Aim of the exercise: Print the line that contains "Instruction: Click the", then every line after it until the entries end, exactly as they read; do not include pictures.

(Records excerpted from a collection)
[Start of Attachment]
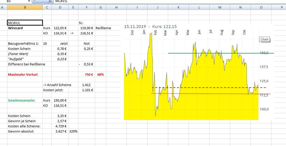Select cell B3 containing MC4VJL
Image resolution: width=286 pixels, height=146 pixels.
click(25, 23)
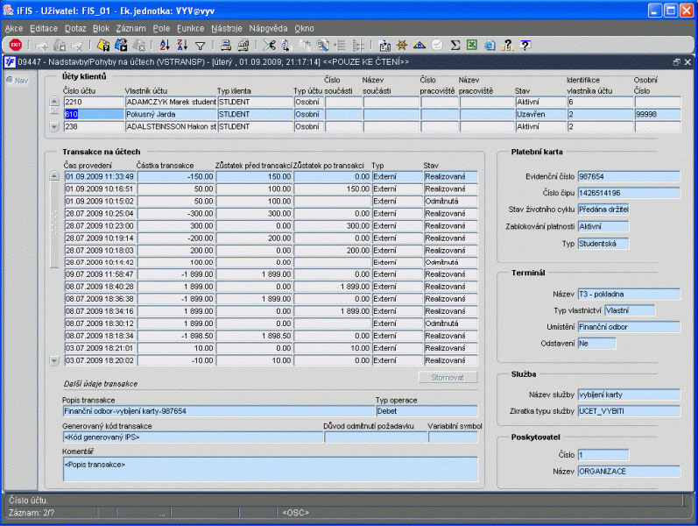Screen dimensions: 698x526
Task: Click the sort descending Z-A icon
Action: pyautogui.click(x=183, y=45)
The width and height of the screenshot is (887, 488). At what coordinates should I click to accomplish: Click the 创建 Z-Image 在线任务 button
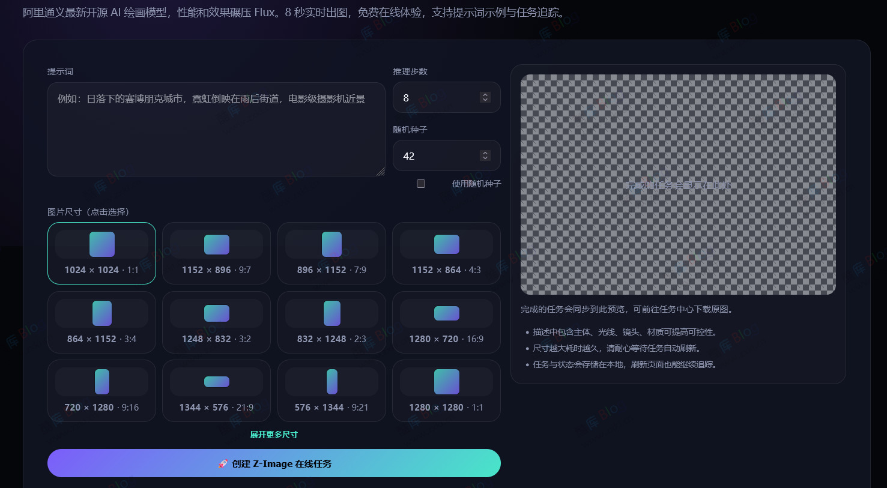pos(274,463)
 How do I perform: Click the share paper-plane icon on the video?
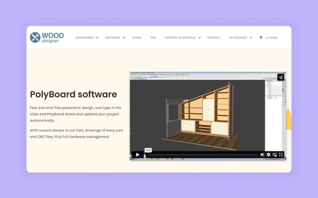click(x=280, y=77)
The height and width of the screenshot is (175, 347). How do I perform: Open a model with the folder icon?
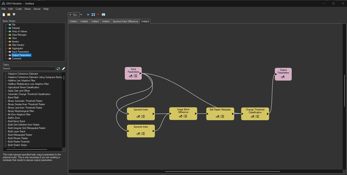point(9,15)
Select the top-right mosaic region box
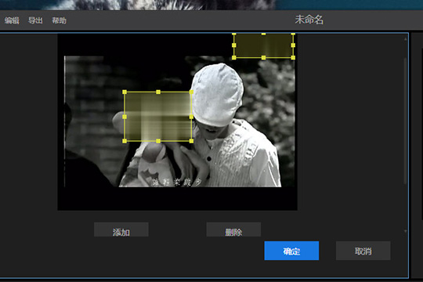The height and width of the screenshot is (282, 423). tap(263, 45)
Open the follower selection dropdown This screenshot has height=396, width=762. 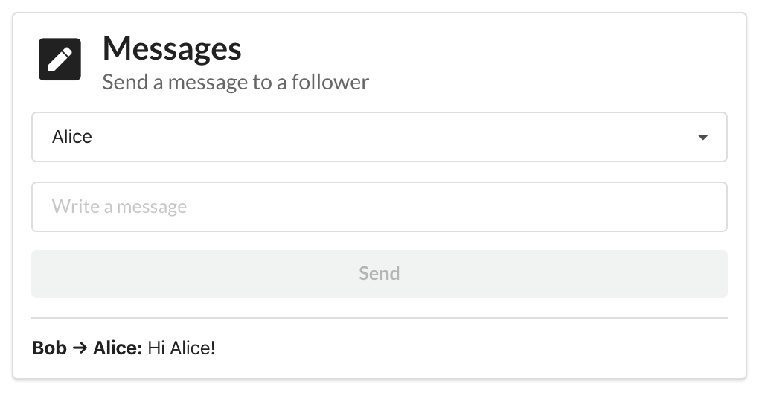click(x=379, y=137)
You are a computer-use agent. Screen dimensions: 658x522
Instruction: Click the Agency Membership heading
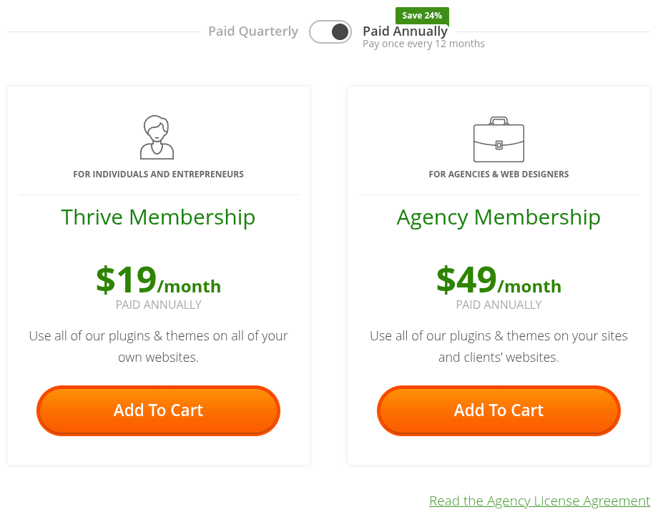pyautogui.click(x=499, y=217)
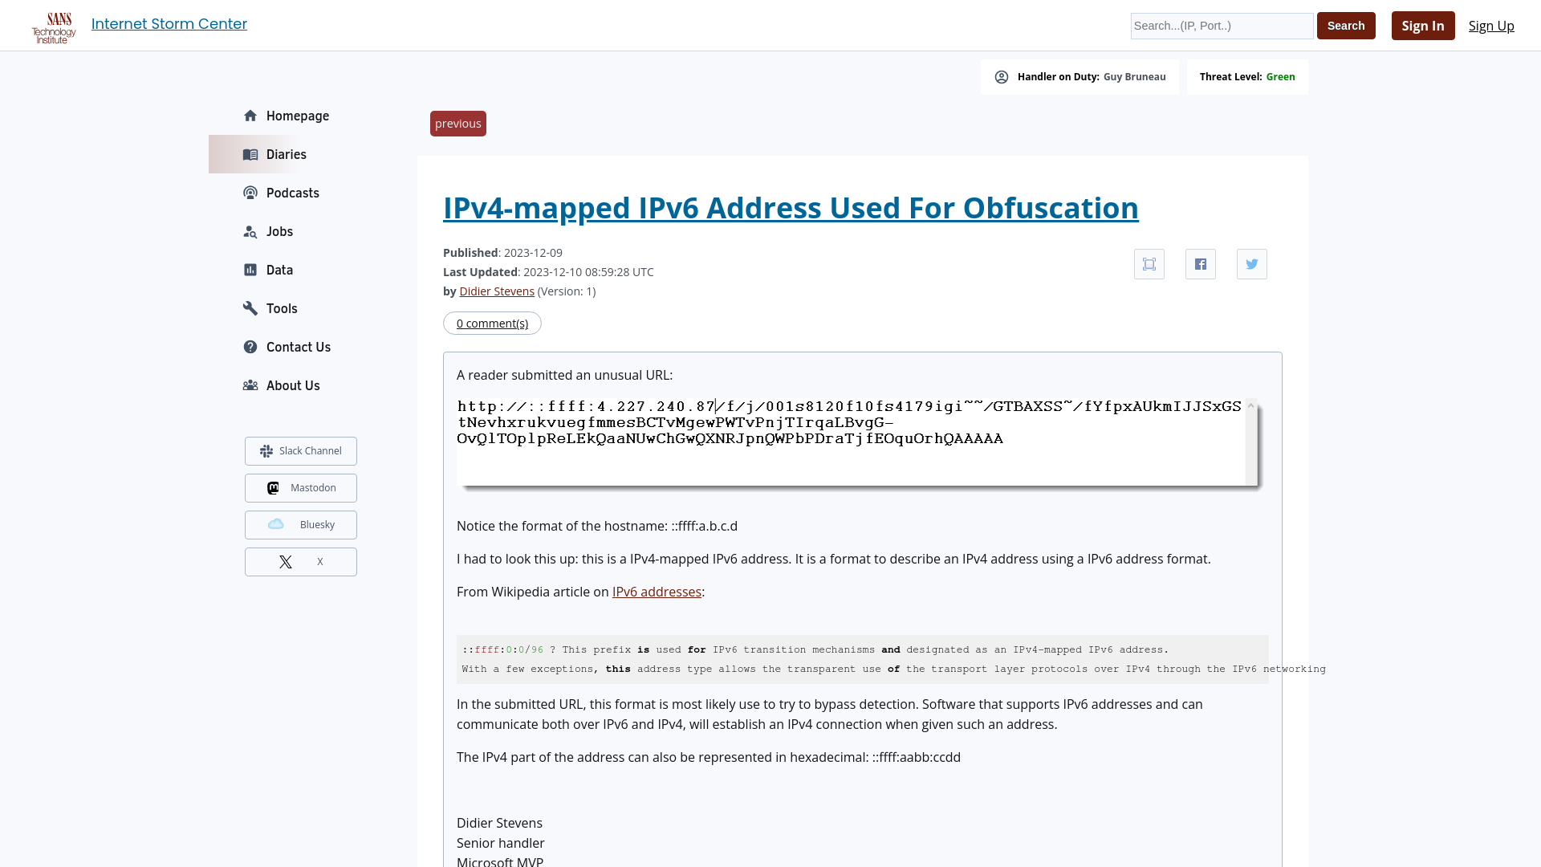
[End of Attachment]
Answer to the problem:
Instruction: Click the Agency Membership heading
pyautogui.click(x=499, y=217)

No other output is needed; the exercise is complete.